Division of Infectious Diseases, Department of Internal Medicine, Wayne State University School of Medicine, Karmanos Cancer Institute, Detroit, MI 48201, USA.
Eur J Haematol. 2010 Apr;84(4):281-90. doi: 10.1111/j.1600-0609.2009.01391.x. Epub 2009 Nov 30.
During the past 20 yr, the population of immunocompromized patients at risk of developing invasive fungal infections (IFIs) has increased, and there has been a shift in fungal epidemiology, with more infections caused by non-Aspergillus molds and yeasts, which are often resistant to one or more antifungal drugs. Traditional diagnostic methods, such as culture and the histopathology of infected tissue, often fail to detect IFIs until the later stages. Furthermore, invasive diagnostic methods to obtain tissue may be contraindicated in severely ill patients; even when tissue is available, the morphology of several filamentous fungi is identical, or the cultures may fail to grow the pathogen. Recently developed non-invasive diagnostic techniques, such as tests for serum markers and polymerase chain reaction assays, may allow for earlier and more accurate diagnoses - crucial in the effort to reduce morbidity and the risk of mortality. This article reviews current approaches to diagnosis and treatment, focusing on how an early and accurate diagnosis can guide treatment and improve outcomes. Strategies for improving the management of IFIs also are discussed.

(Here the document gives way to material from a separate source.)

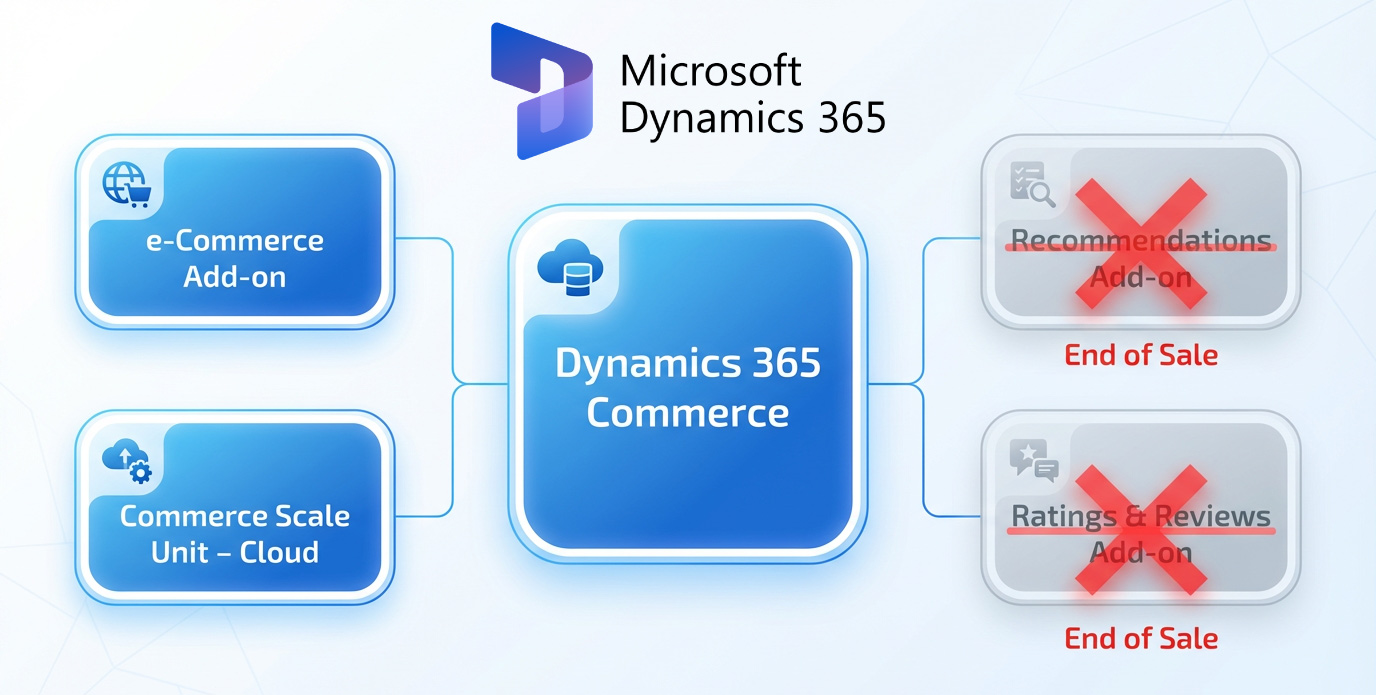This screenshot has height=695, width=1376.
Task: Click End of Sale below Ratings & Reviews
Action: coord(1141,638)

在过去的 20 年中,有发生侵袭性真菌感染(IFI)风险的免疫功能低下患者人群增加,真菌感染的流行病学也发生了变化,由非曲霉属霉菌和酵母菌引起的感染越来越多,这些真菌通常对一种或多种抗真菌药物具有耐药性。传统的诊断方法,如培养和感染组织的组织病理学检查,往往无法在后期阶段之前检测到 IFI。此外,获得组织的侵袭性诊断方法在重病患者中可能是禁忌的;即使有组织可用,几种丝状真菌的形态是相同的,或者培养物可能无法生长病原体。最近开发的非侵入性诊断技术,如血清标志物检测和聚合酶链反应检测,可能可以更早、更准确地诊断——这对于降低发病率和死亡率的风险至关重要。本文综述了目前的诊断和治疗方法,重点介绍了早期和准确的诊断如何指导治疗和改善预后。还讨论了改善 IFI 管理的策略。